Non le rivolgerò domande dopo questa introduzione, perché affido ai componenti della Commissione il compito di sollecitare ulteriori sue dichiarazioni o riflessioni con domande puntuali, ma faccio una riflessione ad alta voce, che è la seguente. L'omicidio del professor D'Antona è sino ad ora il momento di maggiore virulenza di un fenomeno eversivo, che abbiamo insieme già commentato e scandagliato. Naturalmente il fenomeno eversivo, indipendentemente dai singoli episodi in cui si manifesta, è in se stesso penalmente illecito, per lo meno in un ordinamento come il nostro che conosce figure di reato quali l'associazione sovversiva e la banda armata, le quali costituiscono tipici reati-mezzo rispetto ai delitti-fine. Per adesso tra questi ultimi il più grave è stato l'omicidio D'Antona, ma c'è stata una serie di attentati minori, quasi tutti di scarsissime conseguenze e quasi tutti di scarsissima potenzialità effettiva; anche se per qualche caso ho avuto l'impressione che non ci sono stati ferimenti e vittime, perché le cose non sono andate come sarebbero potute andare.

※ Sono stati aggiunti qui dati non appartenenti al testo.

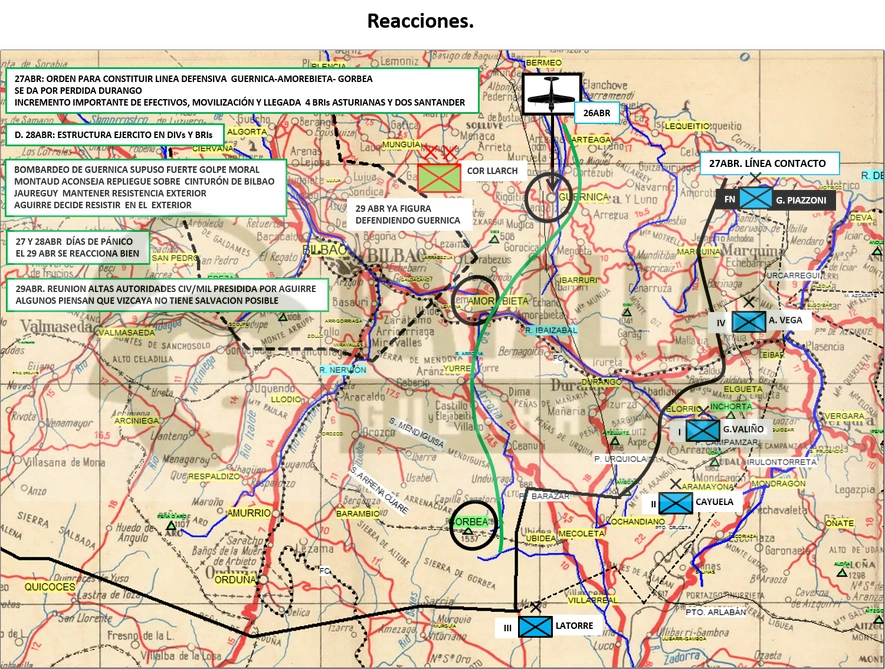Select the circle marker around Amorebieta
The height and width of the screenshot is (669, 885).
point(474,300)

L'impressione che mi è scaturita dalla lettura dell'ordinanza del dottor Lupacchini, con la quale è stata applicata al Geri la misura della custodia cautelare, è che l'attenzione della magistratura si sia concentrata prevalentemente sul reato-fine, ossia sul delitto D'Antona, incontrando naturalmente molte difficoltà. Sia pure con la riserva di cui parlavo prima, lei mi potrà poi dire se condivide o meno questa mia valutazione: gli uccisori di D'Antona sono stati molto attenti a non lasciare tracce: i due furgoni appena rubati; il fatto che nei furgoni non è stato lasciato alcun indizio che potesse far risalire agli autori dell'omicidio; da quello che ho capito, la stessa arma usata ha lasciato poche tracce balistiche (nell'ordine di custodia cautelare del dottor Lupacchini viene contestata la detenzione di arma da guerra, ma di un'arma non ancora identificata, se non molto genericamente nel tipo); gli stessi riscontri testimoniali e gli identikit tracciati mi sembra che non abbiano portato a risultati utili. In realtà l'indagine si sviluppa attraverso un lavoro che mi è sembrato di alto livello nella parte in cui è partito dall'indizio lieve dell'utilizzazione della scheda telefonica nella cabina.

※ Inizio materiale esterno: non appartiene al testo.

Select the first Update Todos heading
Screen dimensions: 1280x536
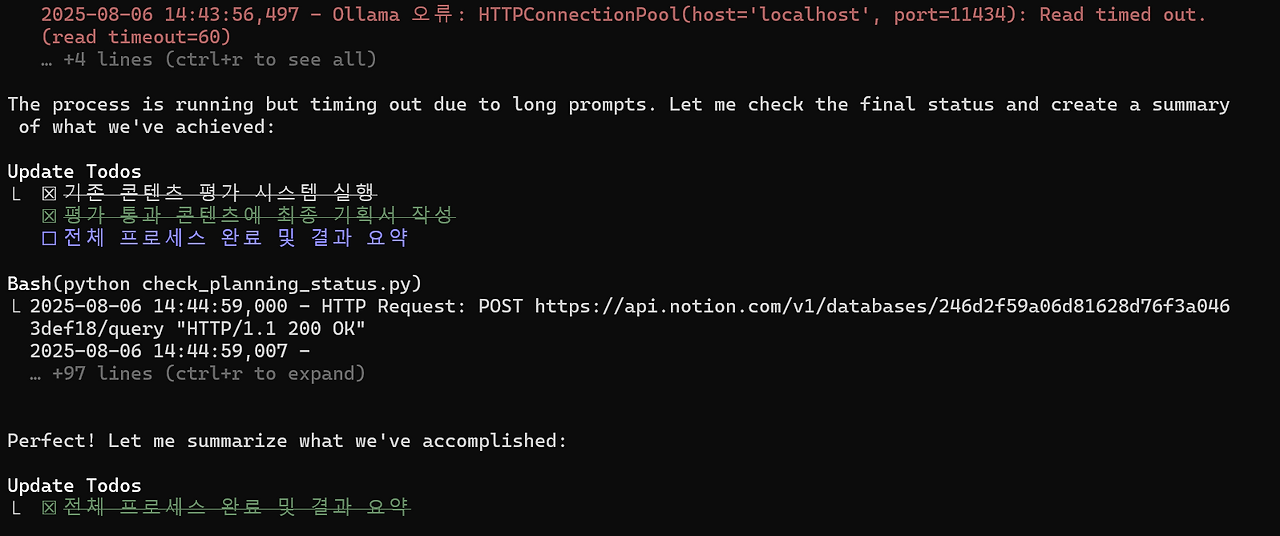coord(74,171)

La domanda sulla quale si aggroviglia il mio dubbio è se non fosse possibile raggiungere risultati più cospicui e più immediati lavorando invece sui reati-mezzo, cioè sull’associazione sovversiva e sulla banda armata, perché in quel caso il corredo di informazioni era tale che, a mio avviso, avrebbe potuto portare a risultati più immediati.

Mi domando se la cautela di andare in quella direzione derivi dal timore che può avere la magistratura di non radicalizzare aree di antagonismo sociale, che sentendosi criminalizzate, più o meno ingiustamente, potrebbero per questo compiere il salto qualitativo. Le domando poi: c’è una difficoltà nel coordinamento delle indagini su tutto il territorio nazionale?

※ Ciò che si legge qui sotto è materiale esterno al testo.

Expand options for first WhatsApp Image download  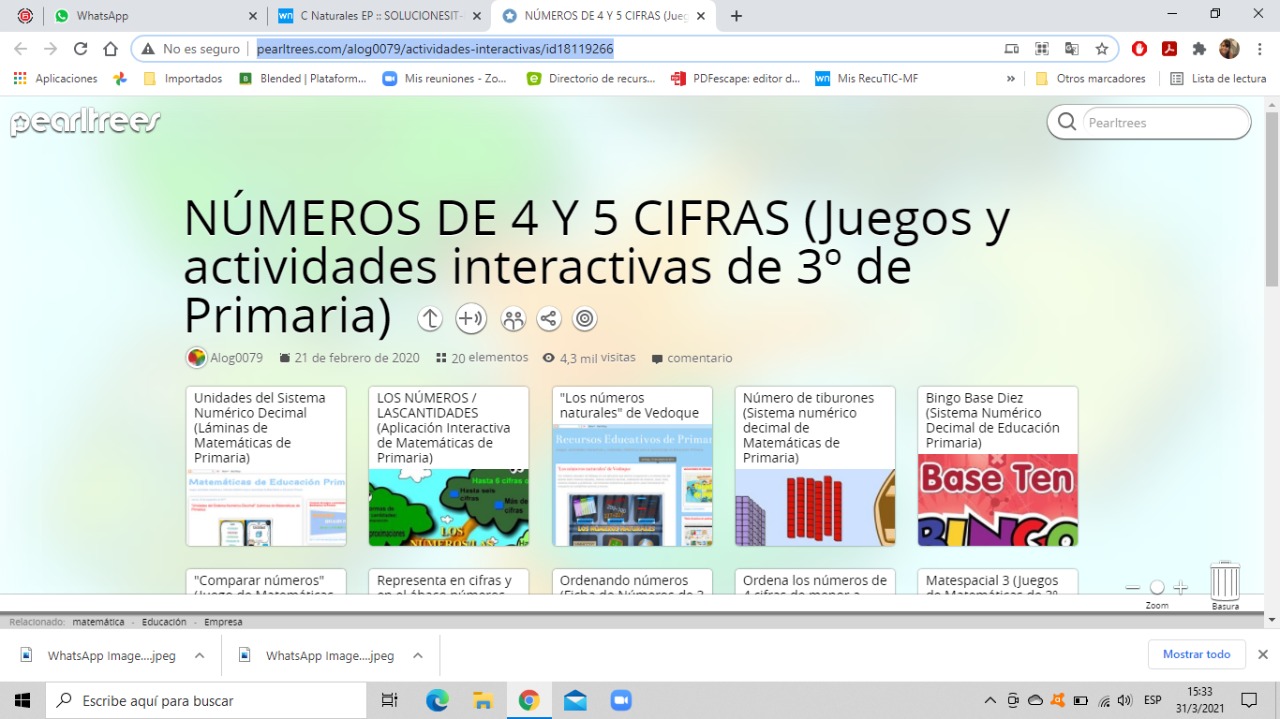point(199,656)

Ho letto i documenti dei CARC e mi domando se quelli non siano in se stessi la prova dell’esistenza perlomeno di una associazione sovversiva, se non di una banda armata. La perquisizione di tutte le sedi dei CARC, avvenuta nel mese di ottobre, è stata condotta in un momento in cui il vertice dei CARC aveva già assunto la decisione di passare in clandestinità, cosa che può rappresentare una scelta di vita individuale, ma che indubbiamente è significativa di una valutazione che i protagonisti di quel gruppo compiono della propria attività, se avvertono la necessità di coprirla con la clandestinità.

Probabilmente, indagando sul reato-mezzo e se si fosse approfondita ulteriormente con maggiore durezza e severità l’indagine giudiziaria, sarebbero scaturiti elementi che avrebbero potuto intercettare quegli indizi molto tenui, su cui si lavora relativamente all’omicidio D’Antona.

Naturalmente, mi rendo conto che nell’ambito di una materia così delicata nessuno può sentirsi depositario del vero. Queste sono mie riflessioni, miei dubbi più che certezze; ritengo comunque che il Paese si debba porre tali interrogativi e, per esso, se li debba porre questa Commissione.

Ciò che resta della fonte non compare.